■ Anforderungen:
Bearbeite im Artikel über die Börsenverluste am Golf das Stück zwischen "Petrodollars im Westen" und "150 Milliarden Dollar.", beide eingeschlossen. Schreib es neu und setze dabei "Börsen" an die Stelle von "Aktienmärkte".

■ Textauszug:
--------------------------------

Petrodollars im Westen investiert: Ölscheichs haben sich verzockt

In den arabischen Golfstaaten sind die Aktienmärkte ebenfalls eingebrochen: Die Drei-Tages-Verluste belaufen sich auf 150 Milliarden Dollar.

Da waren die Zeiten noch besser: Scheich bei Formel-1-Rennen Bild: dpa

Petrodollars schützen offensichtlich nicht vor dem finanziellen Einbruch. Diese bittere Erfahrung mussten jetzt die Finanzmärkte der arabischen Golfstaaten am vierten Tag in Folge machen - denn auch vor ihnen hat die globale Finanzkrise nicht Halt gemacht. Laut Berichten sollen die dortigen sieben Aktienmärkte alleine in den letzten drei Tagen 150 Milliarden Dollar verloren haben. Alleine der Ölgigant Saudi-Arabien hat auf seinem Aktienmarkt Verluste von acht Prozent zu verzeichnen. Der dortige Tadawul-Index ist auf dem niedrigsten Stand seit vier Jahren.

--------------------------------

■ Datenteil:
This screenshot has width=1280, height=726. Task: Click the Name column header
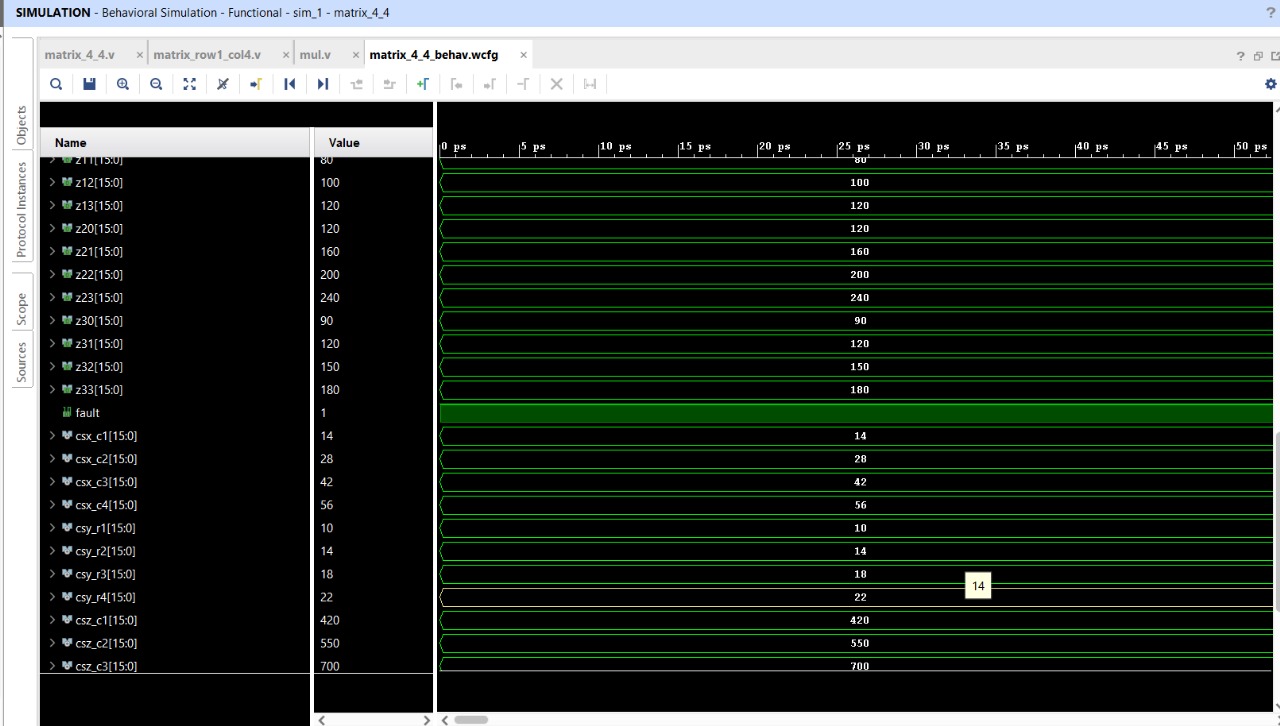69,142
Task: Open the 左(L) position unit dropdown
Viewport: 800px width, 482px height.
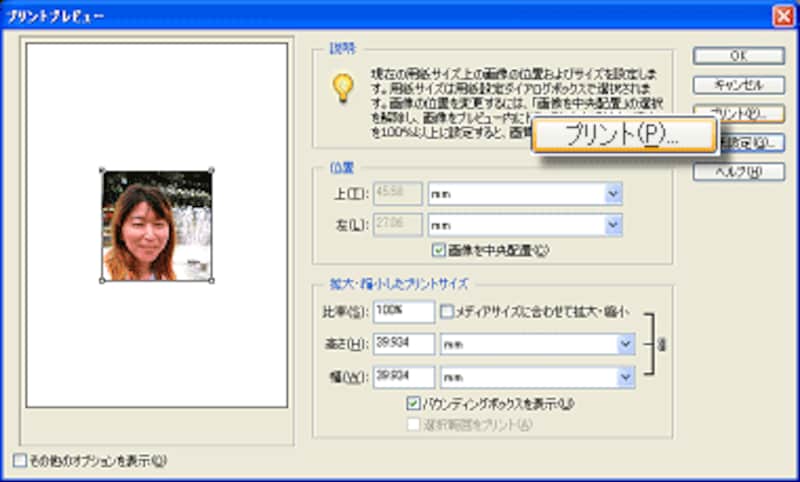Action: [x=613, y=226]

--------------------------------

■ Lösung:
Petrodollars im Westen investiert: Ölscheichs haben sich verzockt

In den arabischen Golfstaaten sind die Börsen ebenfalls eingebrochen: Die Drei-Tages-Verluste belaufen sich auf 150 Milliarden Dollar.